**WHAT NEEDS TO BE DONE:**
Output exactly the lines below, starting with the line that has "This screenshot has height=141, width=188." and going on through the line that has "This screenshot has width=177, height=126.", both included, and no other lines.

**AVAILABLE DATA:**
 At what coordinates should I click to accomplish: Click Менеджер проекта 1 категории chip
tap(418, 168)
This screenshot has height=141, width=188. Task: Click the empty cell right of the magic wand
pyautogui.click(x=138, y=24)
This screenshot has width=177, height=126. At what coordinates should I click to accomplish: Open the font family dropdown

==

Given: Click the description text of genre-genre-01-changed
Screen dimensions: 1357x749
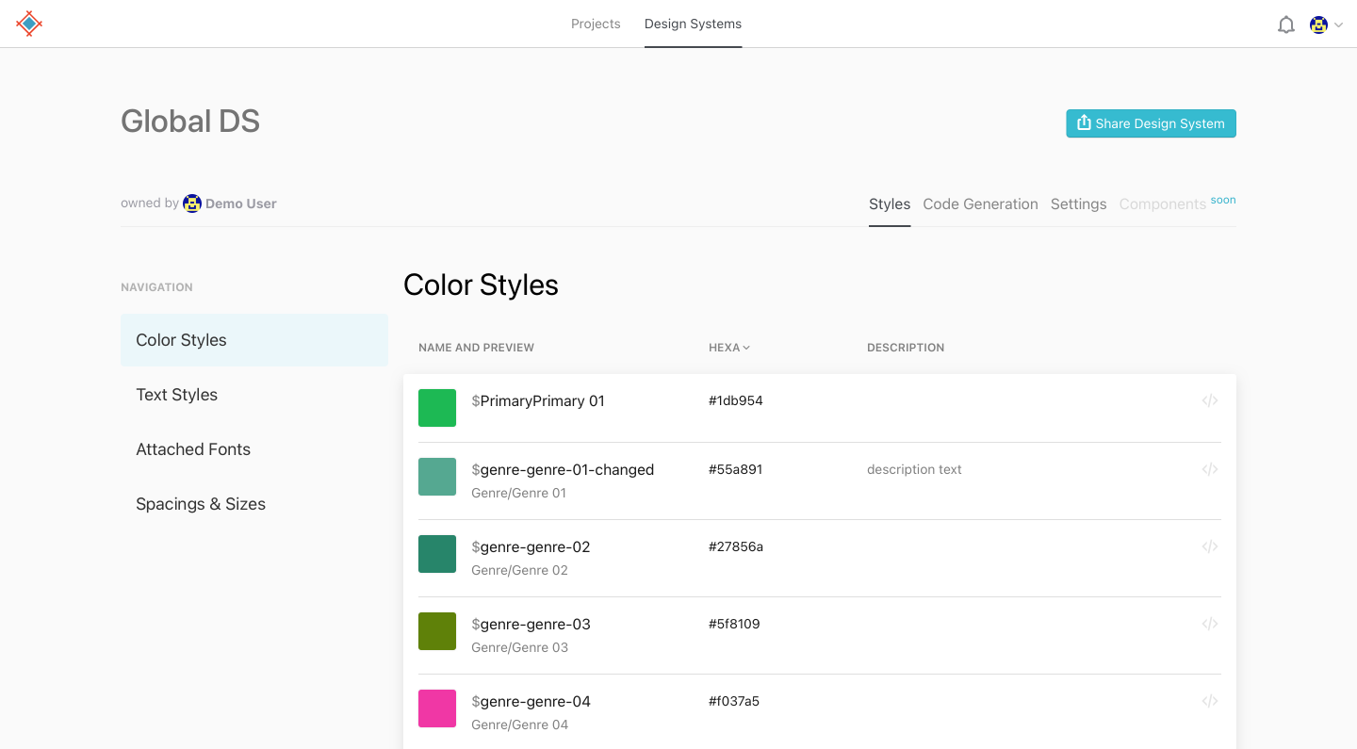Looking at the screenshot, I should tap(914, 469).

**RESPONSE TO THE TASK:**
This screenshot has height=141, width=188. Task: Click the empty cell right of the magic wand
pyautogui.click(x=138, y=24)
This screenshot has width=177, height=126. At what coordinates should I click to accomplish: Open the font family dropdown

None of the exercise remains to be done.